Work instructions →
The material below holds pictures, which are to be left out; copy exactly the lines from the one with "Screen dimensions: 1024x603" through the one with "Image resolution: width=746".

Given records →
• • •

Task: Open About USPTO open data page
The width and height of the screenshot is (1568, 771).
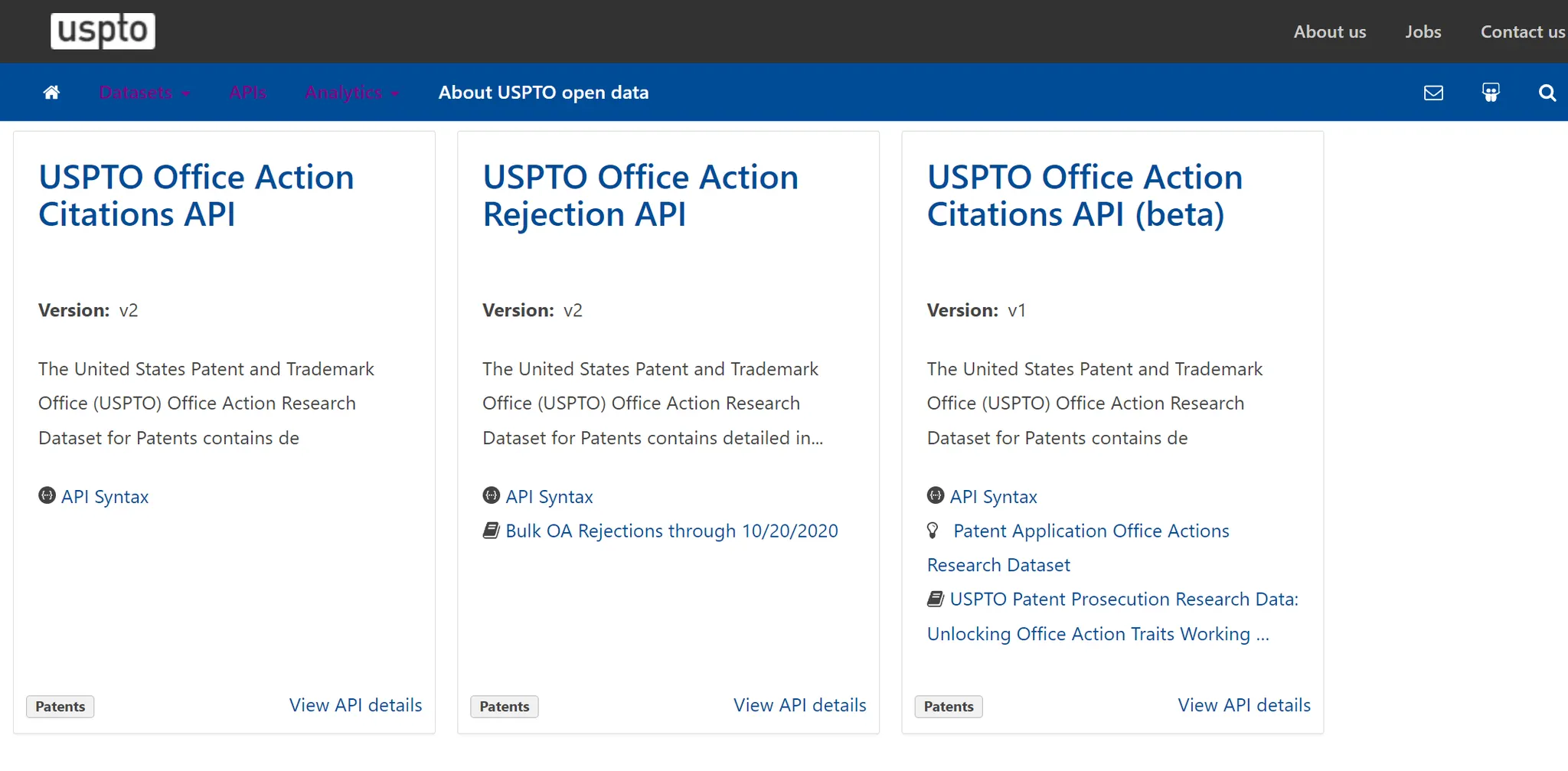Action: click(543, 93)
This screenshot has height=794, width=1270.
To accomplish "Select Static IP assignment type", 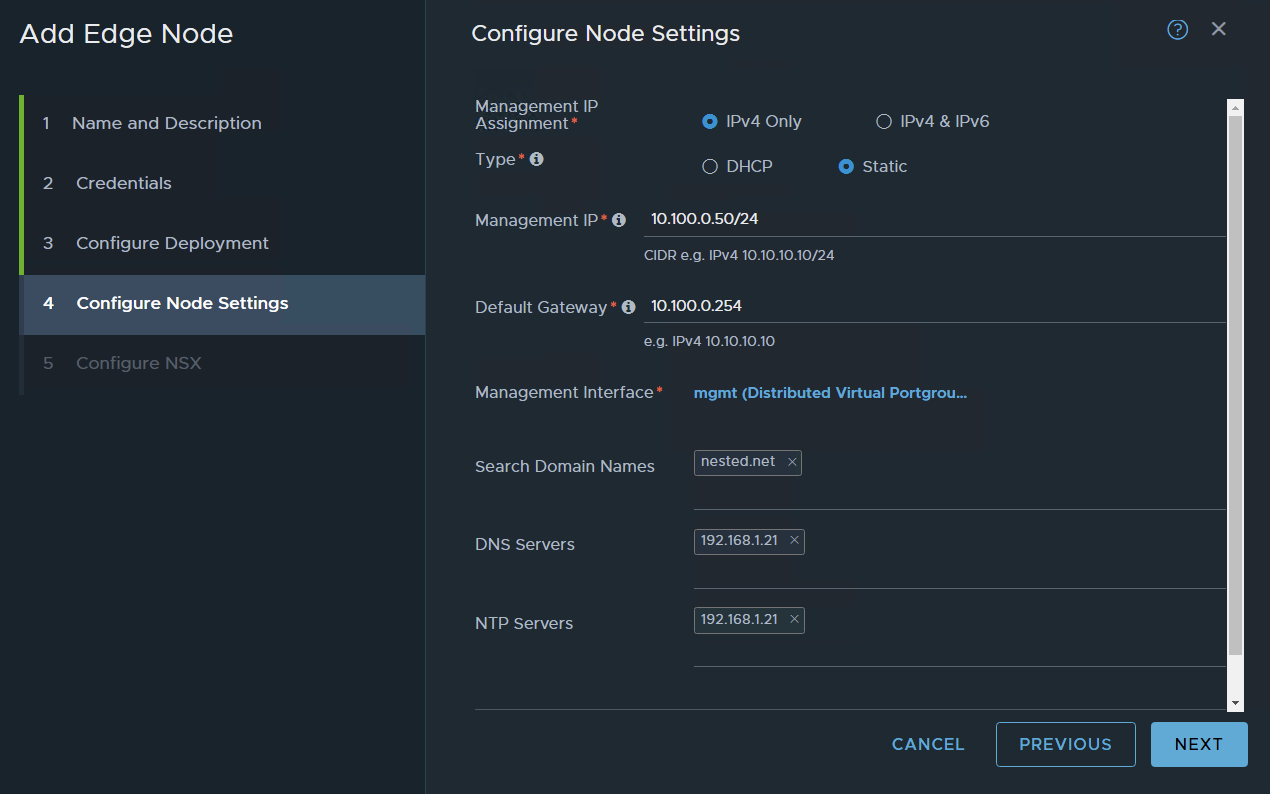I will [x=846, y=166].
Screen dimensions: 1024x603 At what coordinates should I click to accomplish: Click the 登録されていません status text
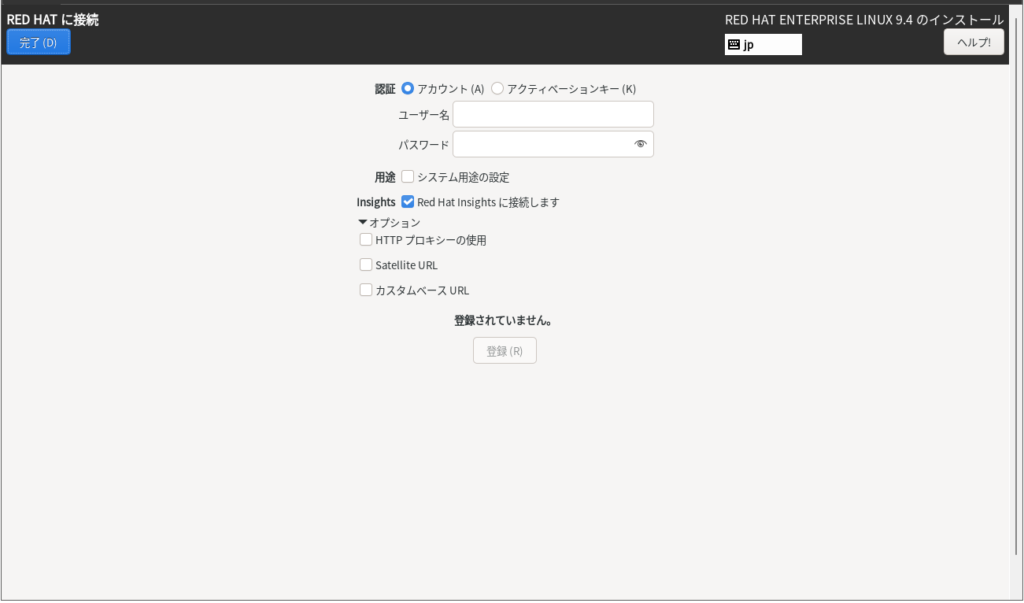504,321
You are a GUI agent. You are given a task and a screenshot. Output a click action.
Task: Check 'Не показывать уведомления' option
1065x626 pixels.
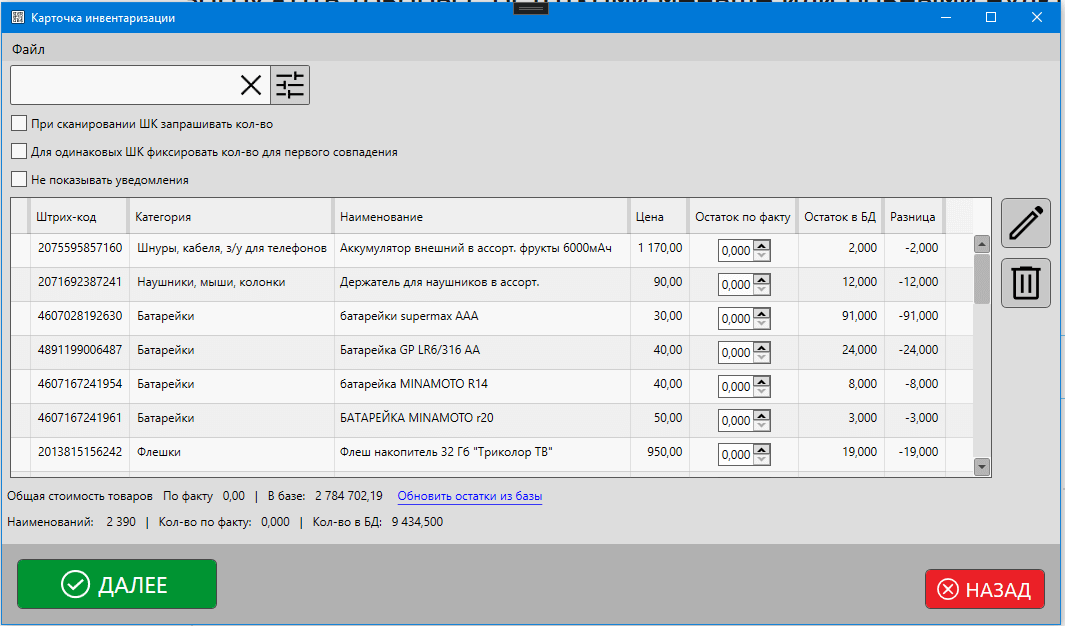pyautogui.click(x=19, y=180)
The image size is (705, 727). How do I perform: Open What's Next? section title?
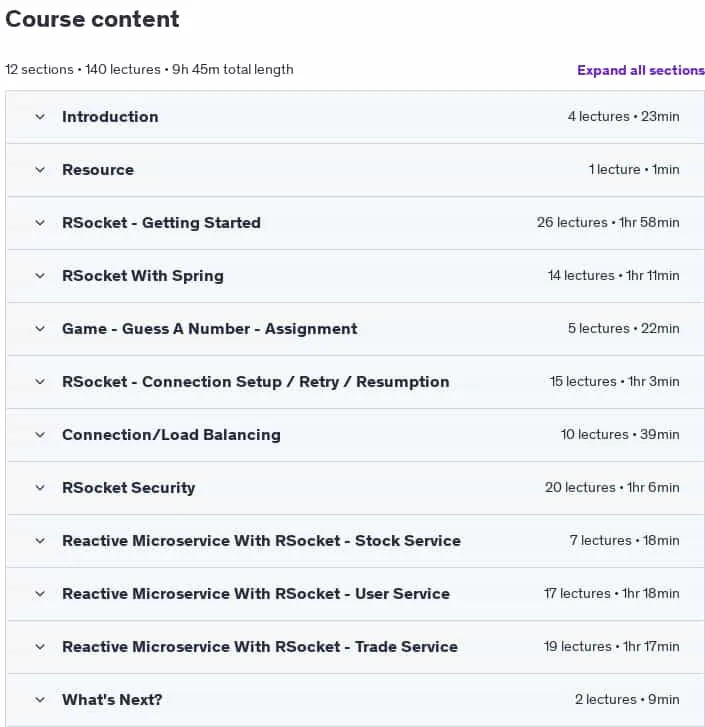tap(112, 700)
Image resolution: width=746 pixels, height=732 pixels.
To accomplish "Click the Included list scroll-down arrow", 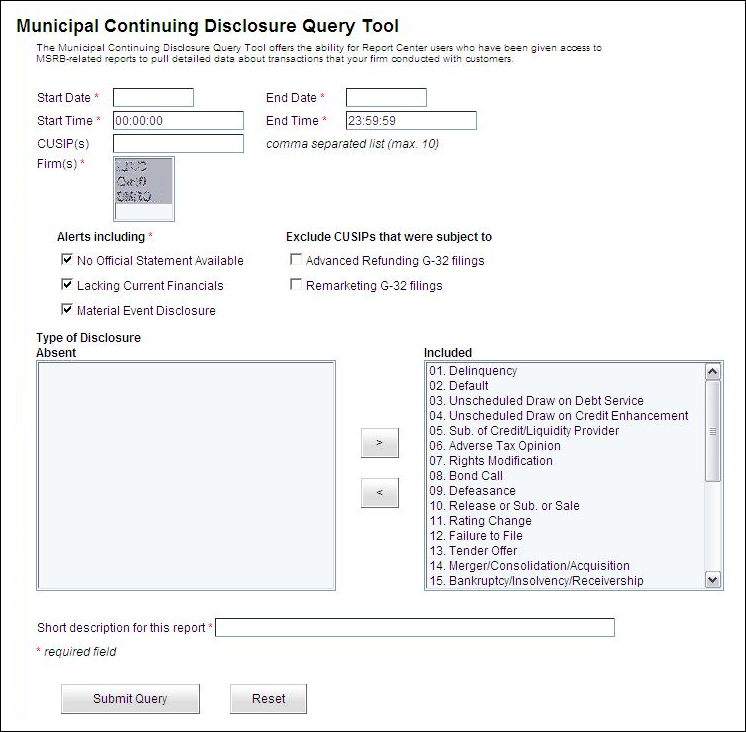I will point(713,580).
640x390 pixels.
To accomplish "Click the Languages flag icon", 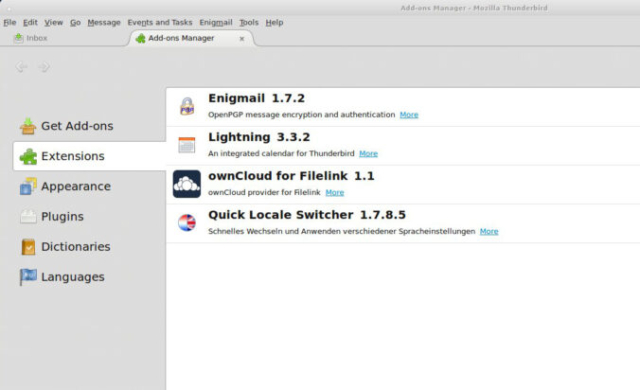I will [28, 277].
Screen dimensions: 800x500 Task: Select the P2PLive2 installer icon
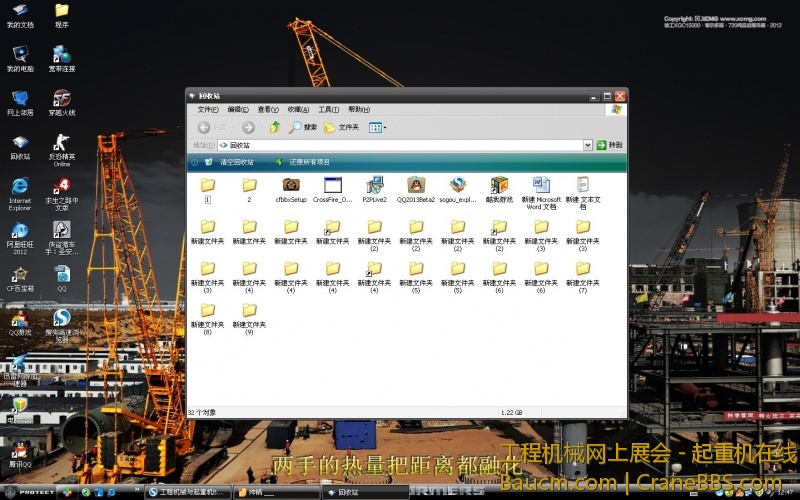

• • •

Expected answer →
Screen dimensions: 1024x603 At what coordinates should I click to accomplish: Click the 登録されていません status text
504,321
You are a GUI agent. You are given a task and a screenshot. Output a click action.
Task: Check 'Не показывать уведомления' option
1065x626 pixels.
pyautogui.click(x=19, y=180)
The image size is (705, 727). How do I perform: Open What's Next? section title?
tap(112, 700)
Image resolution: width=746 pixels, height=732 pixels.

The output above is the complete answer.